W ostatnich tygodniach wzrasta w kraju napięcie w temacie imigracji. Doszło do kilku zdarzeń z udziałem Polaków, które wymierzone były przeciwko obcokrajowcom. W Zamościu artyści, którzy przyjechali na festiwal folklorystyczny, słyszeli od przechodniów rasistowskie komentarze.
W sieci pojawiło się także wideo z Gorzowa z podpisem „Migranci już w Gorzowie”. Jak się okazało, pokazani na nim obcokrajowcy to członkowie zespołu, który bierze udział w festiwalu tańca.

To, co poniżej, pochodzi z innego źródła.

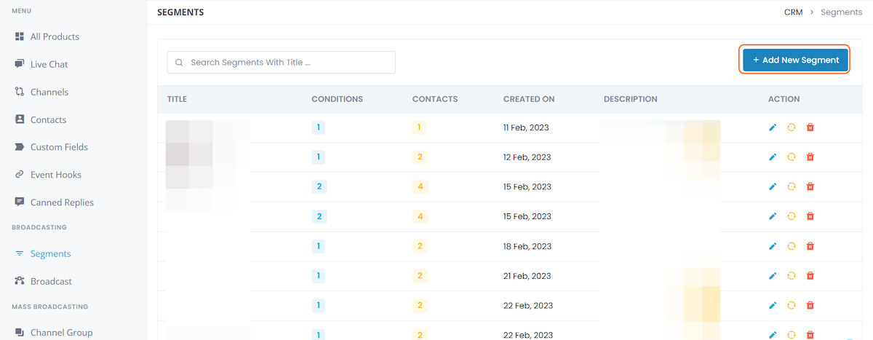Click the magnifier icon in the search box

click(x=179, y=63)
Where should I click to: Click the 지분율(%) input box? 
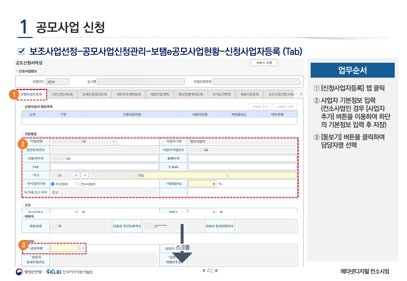tap(202, 184)
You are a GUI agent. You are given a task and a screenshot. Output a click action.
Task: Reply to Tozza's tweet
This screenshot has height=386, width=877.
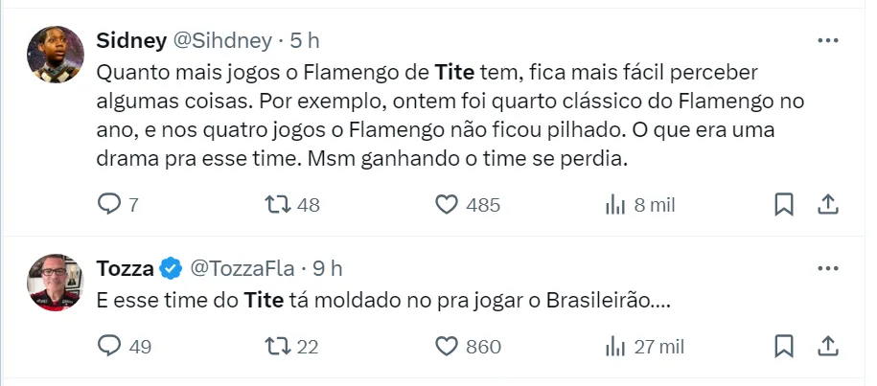point(110,346)
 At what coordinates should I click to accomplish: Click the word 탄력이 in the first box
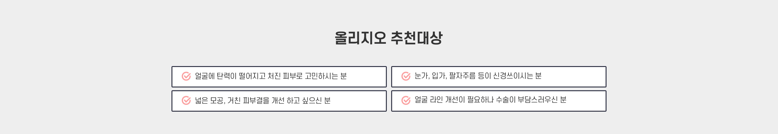click(227, 76)
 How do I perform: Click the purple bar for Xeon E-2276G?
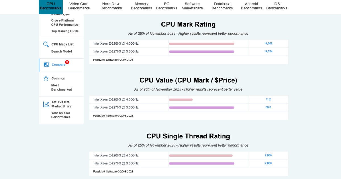[x=201, y=51]
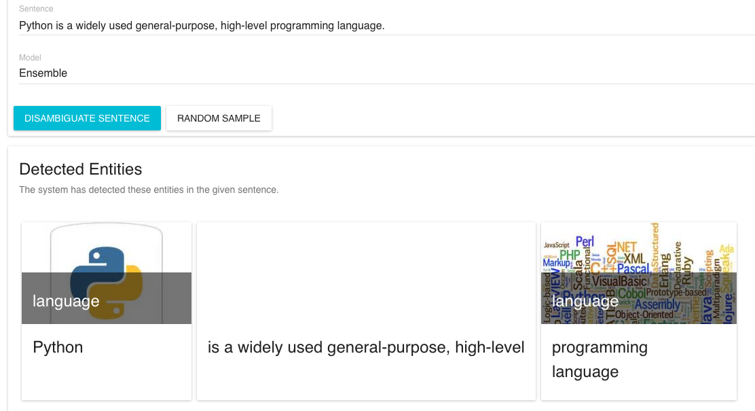755x411 pixels.
Task: Click the word 'Pascal' in word cloud
Action: point(633,269)
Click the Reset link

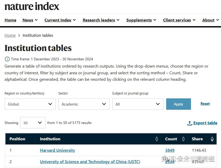205,104
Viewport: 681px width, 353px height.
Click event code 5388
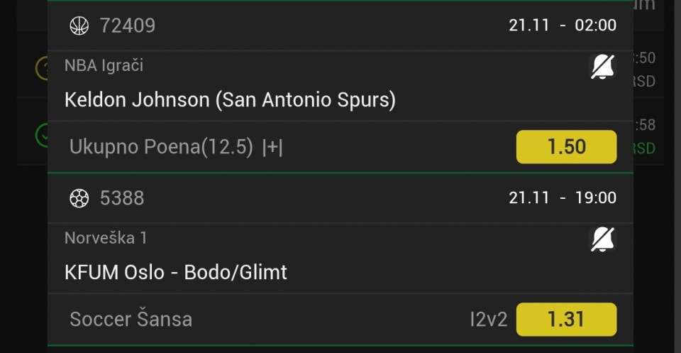tap(122, 198)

– To jest niesamowite. Ludzie podli, ludzie mali, być może zakompleksieni, narobią najpierw nagonkę w sieci, szukają gdzieś cudzoziemców. To choćby nie jest polityka antyimigracyjna, a polityka ukierunkowana na to, żeby wytropić cudzoziemców i ścigać – komentował w Polsat News Jacek Dobrzyński, rzecznik prasowy Ministra Koordynatora Służb Specjalnych.

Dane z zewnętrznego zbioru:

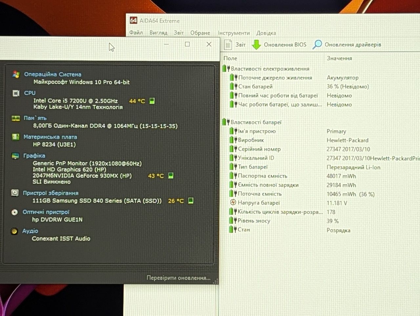Click the AIDA64 Extreme logo icon
The height and width of the screenshot is (316, 420).
click(134, 20)
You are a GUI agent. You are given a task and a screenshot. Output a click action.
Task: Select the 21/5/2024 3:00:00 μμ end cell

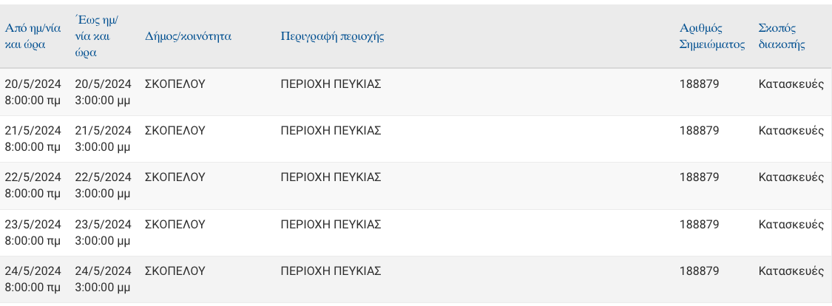click(103, 139)
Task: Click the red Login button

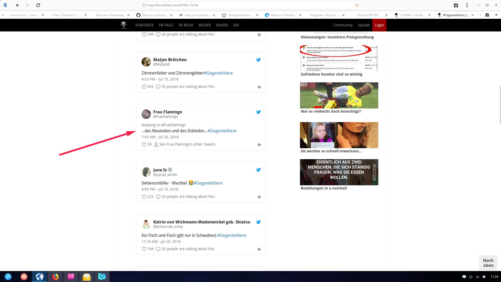Action: (x=379, y=25)
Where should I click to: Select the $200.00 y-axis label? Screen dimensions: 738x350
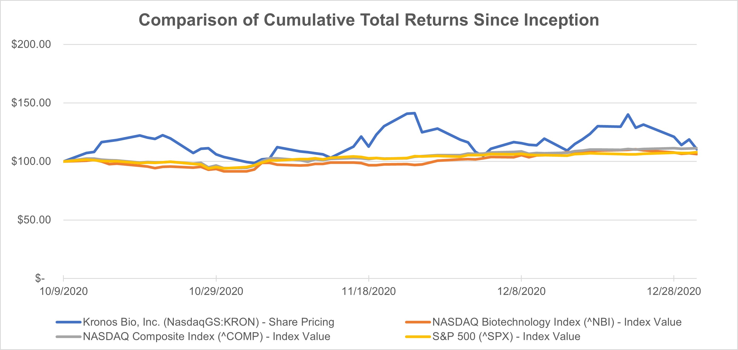point(31,44)
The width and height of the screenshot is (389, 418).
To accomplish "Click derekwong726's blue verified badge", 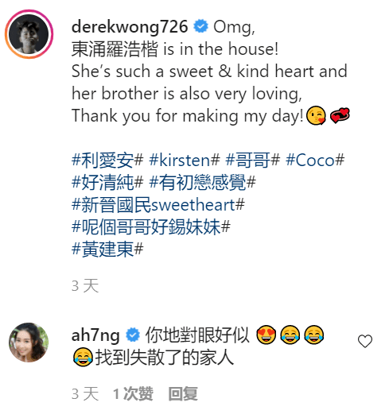I will (200, 26).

Odnosząc się do zdarzenia z Gorzowa mówił: – Poszli oglądać piękne miasto, zostały nagrane filmy i zaczął się hejt, zaczęła się jazda. „Zobaczcie, po naszych ulicach chodzą migranci”.
– Z kolei w Zamościu rozdzwoniły się telefony w Straży Miejskiej informujące, iż migranci chodzą po ulicach i robią Bóg wie co. Robi się hejt, szczucie, robi się niebezpiecznie – wskazał rzecznik.
Zdarzenia z udziałem obcokrajowców. Rzecznik apeluje do Polaków
Dobrzyński przypomniał także o innym zdarzeniu, tym razem z Częstochowy. – W mieście znanym z tolerancji i miłości bożej, dwaj legalnie przebywający w Polsce obcokrajowcy poszli do kafejki. Podchodzi do nich dwóch mężczyzn, każą opuścić lokal. W pewnym momencie jeden z Polaków wyciąga nóż i dźga mężczyznę w klatkę piersiową. Quo vadis, Polsko? – pytał Dobrzyński.
Według niego „idzie to w fatalnym kierunku”. – Obawiam się, iż może być jeszcze gorzej.
ZOBACZ: Najpierw maczety, potem strzały. Kebab w Głogowie celem napastników
Dobrzyński zaapelował do widzów: – Proszę państwa, obudźmy się. Polska jest krajem tolerancyjnym, słynęliśmy z gościnności, nie tolerujmy ataków na obcokrajowców.
– To trochę przypomina lata 30. w Niemczech. Tak zaczynały się represje, akcje, które potem doprowadziły do stworzenia obozów koncentracyjnych przez hitlerowców – stwierdził.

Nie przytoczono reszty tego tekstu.